## GESTELLTE AUFGABE:
Schreibe alle folgenden Zeilen als nummerierte Liste um und lass dabei die Leerzeilen weg.

* * * * *

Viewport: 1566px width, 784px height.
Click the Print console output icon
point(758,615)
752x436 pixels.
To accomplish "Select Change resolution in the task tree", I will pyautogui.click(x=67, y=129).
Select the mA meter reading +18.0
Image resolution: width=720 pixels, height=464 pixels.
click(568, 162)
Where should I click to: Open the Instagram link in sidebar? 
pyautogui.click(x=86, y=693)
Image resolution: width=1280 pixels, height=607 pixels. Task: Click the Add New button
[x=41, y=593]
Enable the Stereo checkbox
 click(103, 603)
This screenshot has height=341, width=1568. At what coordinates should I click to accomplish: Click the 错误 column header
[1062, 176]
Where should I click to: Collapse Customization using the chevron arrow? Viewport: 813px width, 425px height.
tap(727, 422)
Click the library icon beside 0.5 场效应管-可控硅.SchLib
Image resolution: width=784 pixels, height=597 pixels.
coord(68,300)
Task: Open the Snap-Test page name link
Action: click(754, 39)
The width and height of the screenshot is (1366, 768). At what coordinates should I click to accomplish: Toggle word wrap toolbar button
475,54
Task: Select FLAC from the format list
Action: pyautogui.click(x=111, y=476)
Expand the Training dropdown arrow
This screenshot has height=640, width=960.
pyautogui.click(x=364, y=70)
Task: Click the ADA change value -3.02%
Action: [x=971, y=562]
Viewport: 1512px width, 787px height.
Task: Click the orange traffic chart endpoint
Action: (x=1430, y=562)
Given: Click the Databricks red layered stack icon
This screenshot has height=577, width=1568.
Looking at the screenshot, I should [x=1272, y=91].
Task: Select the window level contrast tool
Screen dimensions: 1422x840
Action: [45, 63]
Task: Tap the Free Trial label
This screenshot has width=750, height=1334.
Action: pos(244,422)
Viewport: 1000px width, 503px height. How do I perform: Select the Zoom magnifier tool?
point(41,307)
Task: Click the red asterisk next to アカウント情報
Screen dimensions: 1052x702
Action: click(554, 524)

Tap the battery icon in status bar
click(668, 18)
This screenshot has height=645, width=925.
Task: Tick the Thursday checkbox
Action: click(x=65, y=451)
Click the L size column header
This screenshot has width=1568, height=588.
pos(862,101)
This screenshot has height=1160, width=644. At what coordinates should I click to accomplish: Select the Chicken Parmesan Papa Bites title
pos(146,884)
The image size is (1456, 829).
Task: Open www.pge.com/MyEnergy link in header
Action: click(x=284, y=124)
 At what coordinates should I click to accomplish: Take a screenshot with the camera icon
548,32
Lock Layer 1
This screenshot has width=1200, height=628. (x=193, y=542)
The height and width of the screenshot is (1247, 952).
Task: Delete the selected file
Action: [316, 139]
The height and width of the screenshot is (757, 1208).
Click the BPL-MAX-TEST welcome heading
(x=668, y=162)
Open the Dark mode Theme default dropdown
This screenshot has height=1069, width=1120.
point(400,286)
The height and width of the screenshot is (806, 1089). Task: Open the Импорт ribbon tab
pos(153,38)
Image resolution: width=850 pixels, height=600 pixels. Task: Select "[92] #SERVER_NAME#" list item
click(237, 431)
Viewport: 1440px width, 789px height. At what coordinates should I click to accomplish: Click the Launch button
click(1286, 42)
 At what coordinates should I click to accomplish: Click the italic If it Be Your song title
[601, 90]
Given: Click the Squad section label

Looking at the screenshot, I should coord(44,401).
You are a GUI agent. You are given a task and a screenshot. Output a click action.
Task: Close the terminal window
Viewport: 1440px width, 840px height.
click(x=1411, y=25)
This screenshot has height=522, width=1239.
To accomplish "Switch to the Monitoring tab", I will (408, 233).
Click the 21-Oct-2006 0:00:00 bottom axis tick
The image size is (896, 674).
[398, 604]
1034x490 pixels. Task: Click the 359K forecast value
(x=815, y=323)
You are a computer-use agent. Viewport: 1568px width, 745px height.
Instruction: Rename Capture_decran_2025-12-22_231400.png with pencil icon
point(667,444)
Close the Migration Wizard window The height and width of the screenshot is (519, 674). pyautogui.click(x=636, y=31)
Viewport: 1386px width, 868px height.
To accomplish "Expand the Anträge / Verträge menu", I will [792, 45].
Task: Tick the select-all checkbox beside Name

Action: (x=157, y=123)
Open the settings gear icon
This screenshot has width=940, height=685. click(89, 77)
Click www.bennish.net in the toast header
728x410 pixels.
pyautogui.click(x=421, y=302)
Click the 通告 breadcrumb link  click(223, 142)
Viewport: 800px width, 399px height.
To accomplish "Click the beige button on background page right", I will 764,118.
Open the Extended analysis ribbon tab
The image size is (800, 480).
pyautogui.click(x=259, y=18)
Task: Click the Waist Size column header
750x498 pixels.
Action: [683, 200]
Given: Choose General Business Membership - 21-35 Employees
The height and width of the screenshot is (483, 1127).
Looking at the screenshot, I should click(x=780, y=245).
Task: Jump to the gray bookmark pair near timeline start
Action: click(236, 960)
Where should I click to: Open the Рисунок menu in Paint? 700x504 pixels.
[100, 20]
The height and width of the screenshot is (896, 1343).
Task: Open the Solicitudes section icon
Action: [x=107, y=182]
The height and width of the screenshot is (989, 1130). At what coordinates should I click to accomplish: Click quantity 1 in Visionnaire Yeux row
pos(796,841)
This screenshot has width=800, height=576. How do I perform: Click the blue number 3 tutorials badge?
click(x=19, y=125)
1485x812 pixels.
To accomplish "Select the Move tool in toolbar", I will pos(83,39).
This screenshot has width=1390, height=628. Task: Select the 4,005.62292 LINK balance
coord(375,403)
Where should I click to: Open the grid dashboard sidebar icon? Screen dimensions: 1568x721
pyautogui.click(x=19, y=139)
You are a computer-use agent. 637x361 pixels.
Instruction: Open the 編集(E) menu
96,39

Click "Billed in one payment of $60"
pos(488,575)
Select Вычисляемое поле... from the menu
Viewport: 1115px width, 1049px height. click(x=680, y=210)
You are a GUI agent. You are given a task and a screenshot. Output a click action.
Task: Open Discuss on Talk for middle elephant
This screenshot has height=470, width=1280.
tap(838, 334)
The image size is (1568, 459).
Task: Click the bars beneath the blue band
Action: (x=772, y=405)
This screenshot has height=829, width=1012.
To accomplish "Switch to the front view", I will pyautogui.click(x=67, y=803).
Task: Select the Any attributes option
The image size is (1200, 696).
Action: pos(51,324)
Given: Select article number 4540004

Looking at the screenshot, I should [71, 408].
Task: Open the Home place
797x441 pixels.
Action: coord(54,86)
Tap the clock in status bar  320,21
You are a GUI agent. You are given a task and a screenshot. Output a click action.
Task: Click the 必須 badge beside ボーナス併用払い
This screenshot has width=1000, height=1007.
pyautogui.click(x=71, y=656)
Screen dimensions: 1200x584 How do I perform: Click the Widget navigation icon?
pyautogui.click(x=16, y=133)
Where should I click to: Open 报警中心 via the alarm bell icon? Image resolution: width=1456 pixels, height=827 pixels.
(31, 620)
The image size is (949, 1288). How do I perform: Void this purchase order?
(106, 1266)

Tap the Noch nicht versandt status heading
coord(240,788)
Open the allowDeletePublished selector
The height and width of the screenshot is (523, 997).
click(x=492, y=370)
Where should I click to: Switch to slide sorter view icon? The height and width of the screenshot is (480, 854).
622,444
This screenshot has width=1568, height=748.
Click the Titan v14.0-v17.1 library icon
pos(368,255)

* * * * *

## FERTIGE LÖSUNG:
1. Viewport: 1566px width, 784px height.
2. Click the Print console output icon
3. point(758,615)
4. 752x436 pixels.
5. To accomplish "Select Change resolution in the task tree", I will pyautogui.click(x=67, y=129).
6. Select the mA meter reading +18.0
7. Image resolution: width=720 pixels, height=464 pixels.
8. click(568, 162)
9. Where should I click to: Open the Instagram link in sidebar? 
10. pyautogui.click(x=86, y=693)
11. Image resolution: width=1280 pixels, height=607 pixels. Task: Click the Add New button
12. [x=41, y=593]
13. Enable the Stereo checkbox
14.  click(103, 603)
15. This screenshot has height=341, width=1568. At what coordinates should I click to accomplish: Click the 错误 column header
16. [1062, 176]
17. Where should I click to: Collapse Customization using the chevron arrow? Viewport: 813px width, 425px height.
18. tap(727, 422)
19. Click the library icon beside 0.5 场效应管-可控硅.SchLib
20. Image resolution: width=784 pixels, height=597 pixels.
21. coord(68,300)
22. Task: Open the Snap-Test page name link
23. Action: click(754, 39)
24. The width and height of the screenshot is (1366, 768). At what coordinates should I click to accomplish: Toggle word wrap toolbar button
25. 475,54
26. Task: Select FLAC from the format list
27. Action: pyautogui.click(x=111, y=476)
28. Expand the Training dropdown arrow
29. This screenshot has height=640, width=960.
30. pyautogui.click(x=364, y=70)
31. Task: Click the ADA change value -3.02%
32. Action: [x=971, y=562]
33. Viewport: 1512px width, 787px height.
34. Task: Click the orange traffic chart endpoint
35. Action: (x=1430, y=562)
36. Given: Click the Databricks red layered stack icon
37. This screenshot has height=577, width=1568.
38. Looking at the screenshot, I should [x=1272, y=91].
39. Task: Select the window level contrast tool
40. Screen dimensions: 1422x840
41. Action: [45, 63]
42. Task: Tap the Free Trial label
43. This screenshot has width=750, height=1334.
44. Action: pos(244,422)
45. Viewport: 1000px width, 503px height. How do I perform: Select the Zoom magnifier tool?
46. point(41,307)
47. Task: Click the red asterisk next to アカウント情報
48. Screen dimensions: 1052x702
49. Action: click(554, 524)
50. Tap the battery icon in status bar
51. click(668, 18)
52. This screenshot has height=645, width=925.
53. Task: Tick the Thursday checkbox
54. Action: click(x=65, y=451)
55. Click the L size column header
56. This screenshot has width=1568, height=588.
57. pos(862,101)
58. This screenshot has height=1160, width=644. At what coordinates should I click to accomplish: Select the Chicken Parmesan Papa Bites title
59. pos(146,884)
60. The image size is (1456, 829).
61. Task: Open www.pge.com/MyEnergy link in header
62. Action: click(x=284, y=124)
63.  At what coordinates should I click to accomplish: Take a screenshot with the camera icon
64. 548,32
65. Lock Layer 1
66. This screenshot has width=1200, height=628. (x=193, y=542)
67. The height and width of the screenshot is (1247, 952).
68. Task: Delete the selected file
69. Action: [316, 139]
70. The height and width of the screenshot is (757, 1208).
71. Click the BPL-MAX-TEST welcome heading
72. (x=668, y=162)
73. Open the Dark mode Theme default dropdown
74. This screenshot has height=1069, width=1120.
75. point(400,286)
76. The height and width of the screenshot is (806, 1089). Task: Open the Импорт ribbon tab
77. pos(153,38)
78. Image resolution: width=850 pixels, height=600 pixels. Task: Select "[92] #SERVER_NAME#" list item
79. click(237, 431)
80. Viewport: 1440px width, 789px height. At what coordinates should I click to accomplish: Click the Launch button
81. click(1286, 42)
82.  At what coordinates should I click to accomplish: Click the italic If it Be Your song title
83. [601, 90]
84. Given: Click the Squad section label
85. Looking at the screenshot, I should coord(44,401).
86. You are a GUI agent. You are given a task and a screenshot. Output a click action.
87. Task: Close the terminal window
88. Viewport: 1440px width, 840px height.
89. click(x=1411, y=25)
90. This screenshot has height=522, width=1239.
91. To accomplish "Switch to the Monitoring tab", I will (408, 233).
92. Click the 21-Oct-2006 0:00:00 bottom axis tick
93. The image size is (896, 674).
94. [398, 604]
95. 1034x490 pixels. Task: Click the 359K forecast value
96. (x=815, y=323)
97. You are a computer-use agent. Viewport: 1568px width, 745px height.
98. Instruction: Rename Capture_decran_2025-12-22_231400.png with pencil icon
99. point(667,444)
100. Close the Migration Wizard window The height and width of the screenshot is (519, 674). pyautogui.click(x=636, y=31)
101. Viewport: 1386px width, 868px height.
102. To accomplish "Expand the Anträge / Verträge menu", I will [792, 45].
103. Task: Tick the select-all checkbox beside Name
104. Action: (x=157, y=123)
105. Open the settings gear icon
106. This screenshot has width=940, height=685. click(89, 77)
107. Click www.bennish.net in the toast header
108. 728x410 pixels.
109. pyautogui.click(x=421, y=302)
110. Click the 通告 breadcrumb link  click(223, 142)
111. Viewport: 800px width, 399px height.
112. To accomplish "Click the beige button on background page right", I will 764,118.
113. Open the Extended analysis ribbon tab
114. The image size is (800, 480).
115. pyautogui.click(x=259, y=18)
116. Task: Click the Waist Size column header
117. 750x498 pixels.
118. Action: [683, 200]
119. Given: Choose General Business Membership - 21-35 Employees
120. The height and width of the screenshot is (483, 1127).
121. Looking at the screenshot, I should click(x=780, y=245).
122. Task: Jump to the gray bookmark pair near timeline start
123. Action: click(236, 960)
124. Where should I click to: Open the Рисунок menu in Paint? 700x504 pixels.
125. [100, 20]
126. The height and width of the screenshot is (896, 1343).
127. Task: Open the Solicitudes section icon
128. Action: [x=107, y=182]
129. The height and width of the screenshot is (989, 1130). At what coordinates should I click to accomplish: Click quantity 1 in Visionnaire Yeux row
130. pos(796,841)
131. This screenshot has width=800, height=576. How do I perform: Click the blue number 3 tutorials badge?
132. click(x=19, y=125)
133. 1485x812 pixels.
134. To accomplish "Select the Move tool in toolbar", I will pos(83,39).
135. This screenshot has width=1390, height=628. Task: Select the 4,005.62292 LINK balance
136. coord(375,403)
137. Where should I click to: Open the grid dashboard sidebar icon? Screen dimensions: 1568x721
138. pyautogui.click(x=19, y=139)
139. You are a computer-use agent. 637x361 pixels.
140. Instruction: Open the 編集(E) menu
141. 96,39
142. Click "Billed in one payment of $60"
143. pos(488,575)
144. Select Вычисляемое поле... from the menu
145. Viewport: 1115px width, 1049px height. click(x=680, y=210)
146. You are a GUI agent. You are given a task and a screenshot. Output a click action.
147. Task: Open Discuss on Talk for middle elephant
148. This screenshot has height=470, width=1280.
149. tap(838, 334)
150. The image size is (1568, 459).
151. Task: Click the bars beneath the blue band
152. Action: (x=772, y=405)
153. This screenshot has height=829, width=1012.
154. To accomplish "Switch to the front view", I will pyautogui.click(x=67, y=803).
155. Task: Select the Any attributes option
156. The image size is (1200, 696).
157. Action: pos(51,324)
158. Given: Select article number 4540004
159. Looking at the screenshot, I should [71, 408].
160. Task: Open the Home place
161. 797x441 pixels.
162. Action: coord(54,86)
163. Tap the clock in status bar  320,21
164. You are a GUI agent. You are given a task and a screenshot. Output a click action.
165. Task: Click the 必須 badge beside ボーナス併用払い
166. This screenshot has width=1000, height=1007.
167. pyautogui.click(x=71, y=656)
168. Screen dimensions: 1200x584 How do I perform: Click the Widget navigation icon?
169. pyautogui.click(x=16, y=133)
170. Where should I click to: Open 报警中心 via the alarm bell icon? Image resolution: width=1456 pixels, height=827 pixels.
171. (31, 620)
172. The image size is (949, 1288). How do I perform: Void this purchase order?
173. (106, 1266)
174. Tap the Noch nicht versandt status heading
175. coord(240,788)
176. Open the allowDeletePublished selector
177. The height and width of the screenshot is (523, 997).
178. click(x=492, y=370)
179. Where should I click to: Switch to slide sorter view icon? The height and width of the screenshot is (480, 854).
180. 622,444
181. This screenshot has width=1568, height=748.
182. Click the Titan v14.0-v17.1 library icon
183. pos(368,255)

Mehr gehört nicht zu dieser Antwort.